カフェ・バッハが接客サービスか重要視する理由どは

 カフェ・バッハが、接客サービスをたいへん重要視しているのには理由があります。それは、カフェという業種特性ゆえのもので、お客様の来店動機が希薄であるということです。

 分かりやすいように、車を購入する時のお客様の動機と比較してみましょう。大金を払って購入する車は、なぜその車を選んだのかその理由がはっきりしています。

 例えば乗り心地が良いから、燃費が良いから、デザインがかっこ良いから・・・など購入時の動機がはっきりしています。

 これに対して、カフェを利用するお客様の来店動機は?もちろん、コーヒーがおいしいからというお客様もいるでしょう。しかし、どうしてもその店を利用しなければならない、といった明確な来店動機がいまひとつ希薄なのも確かです。

 それだけに、自店にお客様を呼ぶには、〝ぜひその店へ行ってみたい″と思わせる魅力づくりが必要不可欠になってきます。その魅力づくりの土台となるのが、接客サービスなのです。

「コーヒー1杯で最高のかもてなし」を目指すのはなぜか?

 カフェ・バッハでは、「コーヒー1杯で最高のおもてなし」に挑戦してきました。1人何万円もする三つ星レストランと同じようなおもてなしを目指してきました。

 こうしたやり方を見て、同業者の中には、「1杯500円のコーヒーを売っているコーヒー自家焙煎店が、1人何万円もする料理を提供しているレストランと同じ接客サービスをして意味があるの?」ということを言う人もいます。

 でも、これは少し違うと思います。コーヒーは1杯500円でも、カフェ・バッハを気にいって来店されるお馴染みのお客様は1ヵ月に何度も来店してくれます。仮に2日に一度の割合で来店していただいたとします。500円×15日=7500円 1ヵ月で7500円、2ヵ月で1万5000円、3ヵ月で2万2500円。たいへん大きな金額をカフェ・バッハで使っていただくことになります。

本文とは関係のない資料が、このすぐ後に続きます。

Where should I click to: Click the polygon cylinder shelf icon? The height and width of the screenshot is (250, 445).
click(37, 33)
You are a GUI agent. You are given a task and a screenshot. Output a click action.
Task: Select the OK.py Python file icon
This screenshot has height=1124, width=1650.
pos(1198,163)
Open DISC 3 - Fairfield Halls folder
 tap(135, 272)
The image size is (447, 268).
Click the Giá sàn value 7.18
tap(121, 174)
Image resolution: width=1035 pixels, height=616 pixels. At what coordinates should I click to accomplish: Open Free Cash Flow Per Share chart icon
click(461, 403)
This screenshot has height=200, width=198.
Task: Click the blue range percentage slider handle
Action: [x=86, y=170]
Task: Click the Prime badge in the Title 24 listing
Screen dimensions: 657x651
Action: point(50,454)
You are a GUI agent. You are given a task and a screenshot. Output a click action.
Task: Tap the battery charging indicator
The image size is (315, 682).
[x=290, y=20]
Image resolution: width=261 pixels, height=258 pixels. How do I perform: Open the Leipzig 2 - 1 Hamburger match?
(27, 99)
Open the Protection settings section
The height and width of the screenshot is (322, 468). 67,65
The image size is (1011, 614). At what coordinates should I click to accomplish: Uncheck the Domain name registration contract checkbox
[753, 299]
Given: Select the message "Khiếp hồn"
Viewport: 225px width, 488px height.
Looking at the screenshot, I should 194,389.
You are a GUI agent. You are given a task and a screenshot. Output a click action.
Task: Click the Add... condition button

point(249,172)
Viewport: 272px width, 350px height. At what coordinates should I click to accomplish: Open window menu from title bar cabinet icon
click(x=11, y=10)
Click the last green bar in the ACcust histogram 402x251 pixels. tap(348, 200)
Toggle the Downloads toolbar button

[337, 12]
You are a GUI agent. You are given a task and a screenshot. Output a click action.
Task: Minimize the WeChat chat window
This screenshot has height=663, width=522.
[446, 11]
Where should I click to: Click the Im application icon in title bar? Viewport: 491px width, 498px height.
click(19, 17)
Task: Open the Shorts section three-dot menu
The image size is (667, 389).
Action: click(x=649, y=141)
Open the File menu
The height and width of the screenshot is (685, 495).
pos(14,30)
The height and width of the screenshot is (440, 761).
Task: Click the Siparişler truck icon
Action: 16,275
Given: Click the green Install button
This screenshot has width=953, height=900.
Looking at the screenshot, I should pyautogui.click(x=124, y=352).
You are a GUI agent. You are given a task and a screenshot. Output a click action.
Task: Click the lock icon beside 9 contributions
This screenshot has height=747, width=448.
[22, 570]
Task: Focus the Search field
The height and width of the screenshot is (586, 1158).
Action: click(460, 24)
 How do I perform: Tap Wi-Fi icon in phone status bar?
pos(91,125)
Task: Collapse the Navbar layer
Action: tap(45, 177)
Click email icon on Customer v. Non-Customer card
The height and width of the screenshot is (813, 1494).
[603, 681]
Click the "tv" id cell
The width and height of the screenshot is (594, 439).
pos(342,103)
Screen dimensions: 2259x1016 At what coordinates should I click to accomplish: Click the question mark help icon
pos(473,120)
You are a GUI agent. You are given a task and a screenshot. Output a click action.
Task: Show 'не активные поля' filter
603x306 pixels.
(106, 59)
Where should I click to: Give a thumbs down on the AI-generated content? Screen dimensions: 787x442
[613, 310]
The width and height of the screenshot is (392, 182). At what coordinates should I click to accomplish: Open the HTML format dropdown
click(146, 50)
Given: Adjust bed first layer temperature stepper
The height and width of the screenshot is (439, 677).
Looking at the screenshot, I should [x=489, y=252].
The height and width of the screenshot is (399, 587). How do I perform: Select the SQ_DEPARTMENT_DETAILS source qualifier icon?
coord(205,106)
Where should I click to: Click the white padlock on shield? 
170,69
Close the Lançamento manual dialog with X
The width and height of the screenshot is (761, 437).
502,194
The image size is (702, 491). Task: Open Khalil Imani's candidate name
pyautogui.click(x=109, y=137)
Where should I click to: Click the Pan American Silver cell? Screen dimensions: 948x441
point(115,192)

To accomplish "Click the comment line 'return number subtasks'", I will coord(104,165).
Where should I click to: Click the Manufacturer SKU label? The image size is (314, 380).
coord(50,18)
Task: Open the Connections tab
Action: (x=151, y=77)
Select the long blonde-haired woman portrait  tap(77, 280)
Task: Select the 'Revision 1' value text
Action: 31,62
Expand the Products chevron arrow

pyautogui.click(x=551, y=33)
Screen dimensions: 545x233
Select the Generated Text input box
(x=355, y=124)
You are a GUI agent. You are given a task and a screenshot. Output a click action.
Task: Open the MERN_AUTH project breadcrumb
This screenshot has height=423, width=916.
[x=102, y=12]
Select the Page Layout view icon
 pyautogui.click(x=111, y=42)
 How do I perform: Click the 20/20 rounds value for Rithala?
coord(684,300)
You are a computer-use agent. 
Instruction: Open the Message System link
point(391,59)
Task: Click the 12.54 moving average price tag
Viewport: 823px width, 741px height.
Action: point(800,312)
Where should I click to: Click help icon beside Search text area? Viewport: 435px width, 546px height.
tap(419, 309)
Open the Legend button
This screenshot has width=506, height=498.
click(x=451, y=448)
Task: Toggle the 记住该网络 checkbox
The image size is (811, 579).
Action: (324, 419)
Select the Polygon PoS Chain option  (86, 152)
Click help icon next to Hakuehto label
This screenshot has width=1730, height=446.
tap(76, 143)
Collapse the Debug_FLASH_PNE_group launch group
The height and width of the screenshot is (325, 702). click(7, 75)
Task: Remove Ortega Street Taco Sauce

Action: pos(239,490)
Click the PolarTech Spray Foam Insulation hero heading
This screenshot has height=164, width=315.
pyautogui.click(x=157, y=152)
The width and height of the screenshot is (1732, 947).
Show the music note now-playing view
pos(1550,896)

 これは高級レストランに3ヵ月に1回来店されるお客様とほぼ同じくらいの金額になると言えないでしょうか。ということは、1杯500円のコーヒーを楽しみに来店されるカフェ・バッハのお客様も、高級レストランを利用されるお客様も使っていただく金額は同じということです。だから、カフェ・バッハでは、「コーヒー1杯のお客様に対しても最高のおもてなし」ができるように努めています。

基本と個人への接客サービス。サービスには大きく分けてふたつある

 接客サービスには大きく分けてふたつある--カフェーバッハではそのように考えています。

 ふたつの接客サービスとは、基本の接客サービスと個人への接客サービスです。

 基本の接客サービスとは、例えば、挨拶でいえば、「いらっしゃいませ」「ありがとうございました」「失礼致します」といったものです。必要最低限だが、決して疎かにできない挨拶です。

 店によっては、今日入店したアルバイトの人でもできるようにマニュアルを作って、徹底的に教え込んでいるところもあります。

 カフェ・バッハでも、この基本の接客サービスはたいへん重要に考えて大切にしています。

基本の接客サービスか疎かにすると不公平感が生じる

 個人店でよく見られるケースですが、「個人のキャラクターを生かせばいいだろう」ということで、基本の接客サービスを疎かにしていることです。

 例えば、お馴染みのお客様と話し込んで、初めて来店したお客様にきちんと挨拶しない。本人はまったく気づいていないようですが、これは個人店が地域社会の中で商売していくうえでたいへん危険なことです。

 〝なんで私にだけ挨拶がないの″という気持ちをお客様に抱かせ、不公平感が生じるからです。この不公平感が、お客様を失う大きな要因になります。